Parental control apps behaving badly

(Image: Pixabay CC0) - Researchers from EPFL and Spain's IMDEA Software Institute and IMDEA Networks Institute , have found that many parental control applications collect and share data without consent, and fail to comply with regulatory requirements. Parental control applications available on Android through the Google Play Store are used by parents to monitor and limit their children's online activities and even physical location; for example, to examine a child's web browsing history, to block or limit their access to certain websites or features, or through surveilling the location of their mobile devices to know where their children are. By definition, these apps are highly intrusive as they require privileged access to system resources and sensitive data to do their jobs.
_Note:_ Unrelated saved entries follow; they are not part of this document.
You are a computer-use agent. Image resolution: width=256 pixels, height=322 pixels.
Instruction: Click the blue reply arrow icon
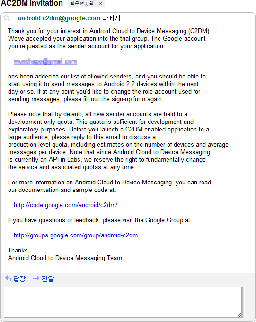point(8,278)
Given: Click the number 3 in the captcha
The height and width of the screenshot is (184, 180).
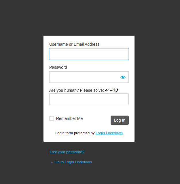Looking at the screenshot, I should (117, 90).
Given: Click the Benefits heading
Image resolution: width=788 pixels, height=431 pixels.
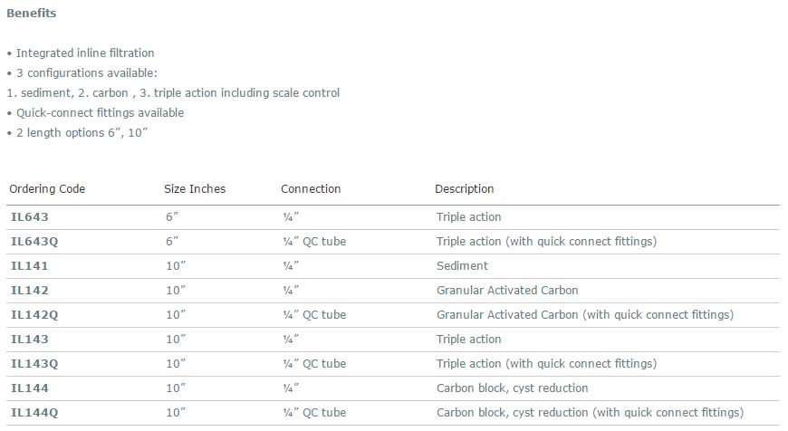Looking at the screenshot, I should click(31, 13).
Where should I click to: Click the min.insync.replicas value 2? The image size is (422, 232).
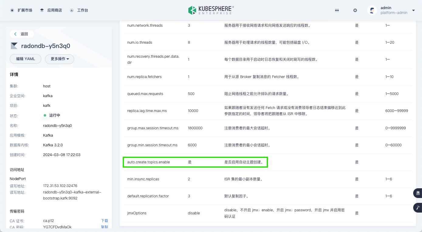coord(189,179)
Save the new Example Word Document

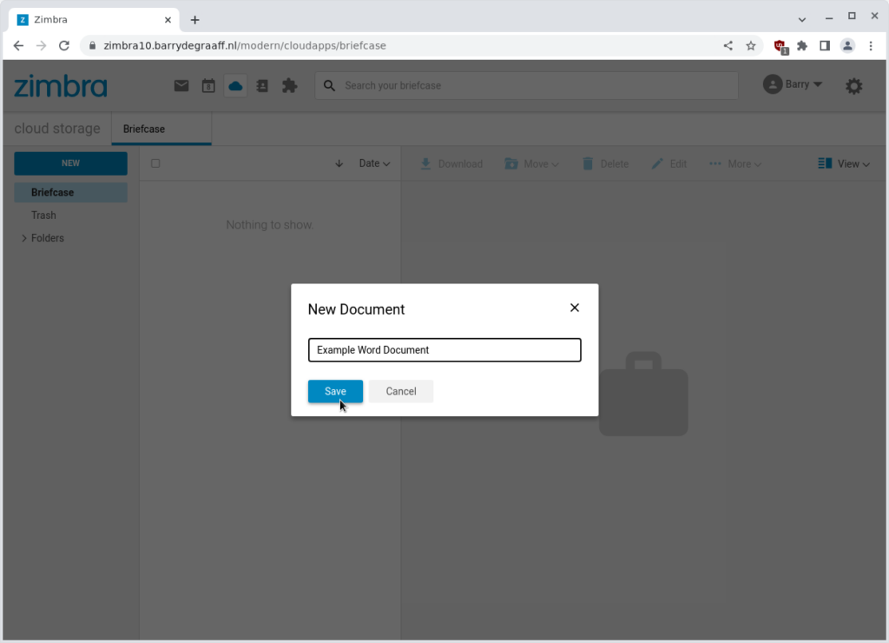[x=335, y=391]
This access may reduce the dangers associated with kids' online activities but this new research has found that the apps raise important privacy concerns, so far overlooked by regulators and organizations that provide recommendations to the public on their use. The Study The researchers, including Carmela Troncoso, head of the Security and Privacy Engineering Lab ( SPRING ) at EPFL's School of Computer and Communication Sciences (IC), conducted the first in-depth study of the Android parental control app's ecosystem from a privacy and regulatory point of view, studying 46 different apps from 43 developers. Combined, these apps have been installed more than 20-million times in the Google Play Store. Using a combination of static and dynamic analysis they found that almost 70% of the apps share private data without user consent and close to 75% contain data-driven third-party libraries for secondary purposes including social networks, online advertising, and analytics.